Family History/Genealogy - Why Do We Do It?

Why do we do family history/genealogy? That is a question that comes to my mind as I help people to search out their ancestors. What compels us to make the connections to those from whom we inherit and share so many things?

This week they ended up treating my knee with cortisone shots. Not the most wonderful of experiences. I just want the pain to go away. After the shot they sent me to the casting room for a brace. It took only a few minutes to get the brace. After the attendant asked me what type of work I do, and I said genealogy research, we had a lengthy discussion about why we do this type of research. The first attendant comes from an LDS background and has an extensive family history. The second attendant had researched back three generations and was looking for help. I provided research suggestions and a business card.


When I left the office to join my son, who was my chauffer for the day, he told me that there was a very similar conversation in the waiting room between some other people. Is there a shift in people wanting to learn about their ancestors?

For our family the last two weeks have been very interesting. The weekend after our five-day trip to the beach, we attended two family birthday parties. The first party was for one of our son in laws. It was nice to be with his family. All but one of our children were there, and we spent time with all of our grandchildren. We were outdoors, and with typical Oregon weather, it was a little chilly. We had a fire pit and a great meal. After three hours we came home for a half hour and then left for the next party.

The second party was for the son of our niece on my husband's side of the family. Over the years we have not spent much time with them, but felt we should attend this event. We were there for three hours and the weather had not really improved. The miracle is that it did not rain. The older sister of the niece made a lovely Cars Birthday Cake; there were Cars games and a pinata. Everyone had a very nice visit. We especially enjoyed visiting with the older niece and learning a little more about her life. She introduced us to her husband and you could really tell how much they love each other. It felt like such a positive day all around.

On Monday night we received a phone call from our sister in law informing us that the older niece passed away that evening. This was totally unexpected. The family will get together this week to remember the wonderful contributions this young woman made to so many lives. One place I felt great comfort was facebook.com.
To read the words of this couple and view the pictures of precious memories they share is a wonderful thing. The comments from family and friends help us to round out the knowledge of her life. Having loved ones die before what we might believe they should can be a very difficult grieving process.

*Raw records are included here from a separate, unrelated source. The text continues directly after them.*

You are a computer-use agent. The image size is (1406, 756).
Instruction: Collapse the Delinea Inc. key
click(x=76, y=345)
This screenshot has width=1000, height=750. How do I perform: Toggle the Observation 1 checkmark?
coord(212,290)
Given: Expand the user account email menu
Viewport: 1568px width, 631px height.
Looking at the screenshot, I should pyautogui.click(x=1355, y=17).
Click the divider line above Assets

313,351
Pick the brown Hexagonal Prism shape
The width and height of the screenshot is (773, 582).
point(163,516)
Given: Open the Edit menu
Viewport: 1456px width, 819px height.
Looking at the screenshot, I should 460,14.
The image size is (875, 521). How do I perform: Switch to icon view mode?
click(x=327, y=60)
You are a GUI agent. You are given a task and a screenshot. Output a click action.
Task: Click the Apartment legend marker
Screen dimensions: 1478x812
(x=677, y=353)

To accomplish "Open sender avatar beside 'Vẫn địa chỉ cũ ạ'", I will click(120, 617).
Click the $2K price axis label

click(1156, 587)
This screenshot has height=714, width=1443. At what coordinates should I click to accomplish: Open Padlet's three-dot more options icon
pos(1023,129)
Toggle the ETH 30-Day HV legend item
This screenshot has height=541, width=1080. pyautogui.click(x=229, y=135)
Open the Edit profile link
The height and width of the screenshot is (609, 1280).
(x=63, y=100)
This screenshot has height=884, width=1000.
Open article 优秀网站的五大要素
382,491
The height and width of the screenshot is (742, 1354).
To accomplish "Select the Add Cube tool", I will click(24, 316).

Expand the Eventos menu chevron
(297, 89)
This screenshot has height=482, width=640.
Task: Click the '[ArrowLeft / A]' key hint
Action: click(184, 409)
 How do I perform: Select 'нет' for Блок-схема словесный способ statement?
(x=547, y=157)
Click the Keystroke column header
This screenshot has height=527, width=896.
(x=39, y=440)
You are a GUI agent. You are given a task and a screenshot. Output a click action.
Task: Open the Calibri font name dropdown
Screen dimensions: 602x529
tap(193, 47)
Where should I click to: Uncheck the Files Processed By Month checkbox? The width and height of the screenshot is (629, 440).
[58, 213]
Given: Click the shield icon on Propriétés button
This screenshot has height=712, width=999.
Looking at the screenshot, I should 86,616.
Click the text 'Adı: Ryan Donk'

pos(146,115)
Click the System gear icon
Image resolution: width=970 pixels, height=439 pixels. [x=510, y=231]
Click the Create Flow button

In the newspaper last week there was an article about Stephen Hawkings the scientist and a twelve-year-old boy named Colton, who were debating over the afterlife. Stephen Hawkings believes that, "“There is no heaven or afterlife for broken-down computers; that is a fairy story for people afraid of the dark.” We being the broken-down computers. The young boy believes that there is a Heaven after having gone through a near death experience. The article notes that, "Colton and millions of other Americans (more than 70 percent) believe wholeheartedly in Heaven’s existence."

I would suggest that many of us who research our ancestors have some belief in an afterlife. When someone questions why we have such an interest in genealogy, the answer may be that we believe in a hereafter. Whatever your reason is for wanting to discover and understand your family history, please note that it can serve many purposes. For many it is just to pass on the knowledge we have incorporated and validated through the research process. For others it serves a more spiritual purpose.

To really know the family history we need to continue to make and preserve family memories through the common experiences that we share. Some are happy, some are sad, others are mind-boggling. Please work to capture the moments of your loved ones lives as you share this time together and preserve them so others may enjoy them in the future.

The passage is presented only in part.